The indoctrination of young girls starts at an early age.
First come the Disney films, and the myth of the dashing Prince rescuing the Princess from «spinsterhood» or danger, or life in general.
The woman as weak, simpering, needing care.
The man as strong, virile, providing care.
Then by adolescence come the glossy teen magazines, continuing the insidious job of making young, already insecure girls feel «incomplete» without make-up and nice hair and clothes and boyfriends.
Again: of themselves, not enough.
By the time these girls turn into women, many of them have never been single for more than a year, I’ll bet. And when they are: that’s not good. They get depressed.
Simply because, whereas a single man is «up for grabs» and «desirable,» a single woman is is perceived by both men and too many women themselves as «unlovable.» «Broken.»
What’s wrong with me?
By then, they have already entered the market as «consumers.» They earn a salary. They read «women’s» magazines.
And so the fashion industry further compounds the myth, parading the «enviable» life of supermodels – many of whom are anorexic, bulimic or cocaine-addicted to keep their jobs – and «nice clothes» as worn by those «sexy girls» (whose bodies are about as sexy, for the non-pedophile majority, as those of twelve-year olds.)
When you «painted [that] picture» you weren’t lying at all, Susan.
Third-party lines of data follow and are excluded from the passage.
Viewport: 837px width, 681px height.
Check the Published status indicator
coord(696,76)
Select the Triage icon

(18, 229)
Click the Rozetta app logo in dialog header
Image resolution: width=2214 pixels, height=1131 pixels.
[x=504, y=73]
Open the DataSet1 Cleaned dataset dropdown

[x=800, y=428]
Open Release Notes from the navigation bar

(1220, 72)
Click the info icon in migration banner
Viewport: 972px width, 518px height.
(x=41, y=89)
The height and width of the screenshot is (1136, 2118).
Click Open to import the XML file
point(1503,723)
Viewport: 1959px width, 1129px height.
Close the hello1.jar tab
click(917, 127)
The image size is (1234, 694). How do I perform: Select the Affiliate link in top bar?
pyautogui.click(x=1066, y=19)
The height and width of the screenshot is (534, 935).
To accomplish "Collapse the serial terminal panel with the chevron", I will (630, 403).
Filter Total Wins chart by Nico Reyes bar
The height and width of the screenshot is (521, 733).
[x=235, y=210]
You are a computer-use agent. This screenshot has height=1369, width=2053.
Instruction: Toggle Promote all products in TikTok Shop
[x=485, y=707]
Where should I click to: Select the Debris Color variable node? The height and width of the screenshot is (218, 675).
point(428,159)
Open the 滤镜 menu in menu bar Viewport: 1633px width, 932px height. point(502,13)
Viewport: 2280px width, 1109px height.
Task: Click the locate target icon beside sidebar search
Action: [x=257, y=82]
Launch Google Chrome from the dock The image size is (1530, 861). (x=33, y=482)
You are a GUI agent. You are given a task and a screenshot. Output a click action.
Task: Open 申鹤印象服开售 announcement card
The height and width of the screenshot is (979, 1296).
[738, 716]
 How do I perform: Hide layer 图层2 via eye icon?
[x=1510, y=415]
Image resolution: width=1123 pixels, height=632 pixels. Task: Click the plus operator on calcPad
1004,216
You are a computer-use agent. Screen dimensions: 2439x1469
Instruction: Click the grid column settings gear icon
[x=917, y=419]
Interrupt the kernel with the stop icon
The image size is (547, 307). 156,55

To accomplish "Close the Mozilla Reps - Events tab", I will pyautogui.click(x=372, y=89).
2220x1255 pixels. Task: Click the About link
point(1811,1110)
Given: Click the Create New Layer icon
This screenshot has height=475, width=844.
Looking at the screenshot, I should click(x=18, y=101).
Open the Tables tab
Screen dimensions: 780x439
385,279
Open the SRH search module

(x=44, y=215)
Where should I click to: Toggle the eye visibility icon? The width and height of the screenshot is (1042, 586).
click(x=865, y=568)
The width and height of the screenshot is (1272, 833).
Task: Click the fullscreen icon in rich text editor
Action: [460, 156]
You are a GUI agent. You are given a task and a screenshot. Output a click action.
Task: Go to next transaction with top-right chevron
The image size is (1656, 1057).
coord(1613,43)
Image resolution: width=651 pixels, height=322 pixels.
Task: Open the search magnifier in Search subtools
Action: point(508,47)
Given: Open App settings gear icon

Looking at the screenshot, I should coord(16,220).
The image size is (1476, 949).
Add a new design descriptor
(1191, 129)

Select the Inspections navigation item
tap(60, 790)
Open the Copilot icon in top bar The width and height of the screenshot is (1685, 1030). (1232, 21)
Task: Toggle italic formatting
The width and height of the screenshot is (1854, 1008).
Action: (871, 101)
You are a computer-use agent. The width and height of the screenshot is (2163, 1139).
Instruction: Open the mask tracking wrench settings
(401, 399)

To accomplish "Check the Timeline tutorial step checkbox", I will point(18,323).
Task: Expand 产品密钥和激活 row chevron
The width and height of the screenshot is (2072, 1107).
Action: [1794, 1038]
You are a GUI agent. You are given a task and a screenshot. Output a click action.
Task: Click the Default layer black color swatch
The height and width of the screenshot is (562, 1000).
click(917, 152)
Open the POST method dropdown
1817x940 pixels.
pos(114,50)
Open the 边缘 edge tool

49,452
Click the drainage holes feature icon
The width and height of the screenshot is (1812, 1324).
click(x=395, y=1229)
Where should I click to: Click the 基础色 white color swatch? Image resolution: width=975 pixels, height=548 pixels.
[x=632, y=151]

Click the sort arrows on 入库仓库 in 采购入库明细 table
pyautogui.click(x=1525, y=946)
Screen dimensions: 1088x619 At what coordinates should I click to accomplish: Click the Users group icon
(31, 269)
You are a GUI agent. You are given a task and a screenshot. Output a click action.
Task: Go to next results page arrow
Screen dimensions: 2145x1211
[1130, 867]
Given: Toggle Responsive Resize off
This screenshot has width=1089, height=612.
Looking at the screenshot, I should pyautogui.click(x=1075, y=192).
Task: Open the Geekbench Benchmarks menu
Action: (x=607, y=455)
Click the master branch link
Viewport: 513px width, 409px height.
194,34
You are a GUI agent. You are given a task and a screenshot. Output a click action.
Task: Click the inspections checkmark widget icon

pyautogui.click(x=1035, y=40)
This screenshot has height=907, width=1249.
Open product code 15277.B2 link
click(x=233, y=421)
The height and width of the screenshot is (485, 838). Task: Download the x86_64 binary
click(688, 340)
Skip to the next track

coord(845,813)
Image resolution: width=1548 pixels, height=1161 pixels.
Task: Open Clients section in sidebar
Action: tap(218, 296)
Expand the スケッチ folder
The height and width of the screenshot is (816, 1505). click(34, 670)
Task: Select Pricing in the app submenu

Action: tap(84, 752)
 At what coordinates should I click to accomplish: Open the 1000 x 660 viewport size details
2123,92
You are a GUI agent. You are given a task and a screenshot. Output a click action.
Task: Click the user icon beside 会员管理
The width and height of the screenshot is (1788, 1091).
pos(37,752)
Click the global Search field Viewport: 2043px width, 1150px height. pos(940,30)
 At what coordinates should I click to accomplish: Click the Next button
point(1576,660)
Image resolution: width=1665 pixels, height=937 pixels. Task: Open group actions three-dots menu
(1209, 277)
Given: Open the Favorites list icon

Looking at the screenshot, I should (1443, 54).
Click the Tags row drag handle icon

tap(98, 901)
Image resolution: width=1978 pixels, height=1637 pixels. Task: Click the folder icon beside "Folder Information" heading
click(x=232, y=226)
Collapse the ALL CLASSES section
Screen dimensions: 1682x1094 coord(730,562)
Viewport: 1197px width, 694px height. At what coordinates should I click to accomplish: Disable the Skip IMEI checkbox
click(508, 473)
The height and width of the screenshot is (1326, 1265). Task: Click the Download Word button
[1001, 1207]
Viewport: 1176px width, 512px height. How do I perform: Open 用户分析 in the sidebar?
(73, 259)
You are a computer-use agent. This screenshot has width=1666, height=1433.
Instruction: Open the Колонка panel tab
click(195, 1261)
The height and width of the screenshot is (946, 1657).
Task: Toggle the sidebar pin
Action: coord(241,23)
In your sentence, quoted at the beginning of my article, you have told a great truth: a man who still thinks a woman is a housewife is, ultimately, «a frail man in agony.»
You were never «lying» to begin with. Your husband was just that: a frail man in agony.
You never failed.
You never faulted.
Because: you never gave up on yourself.
Congratulations!
Unfortunately, you were simply yet another victim of a disgustingly patriarchal world whose tentacles are so enmeshed in both men and women’s subconscious, that it seems as if that myth is a reality. For too many women/young girls, it still is. With the correct reach and information, we can help end this!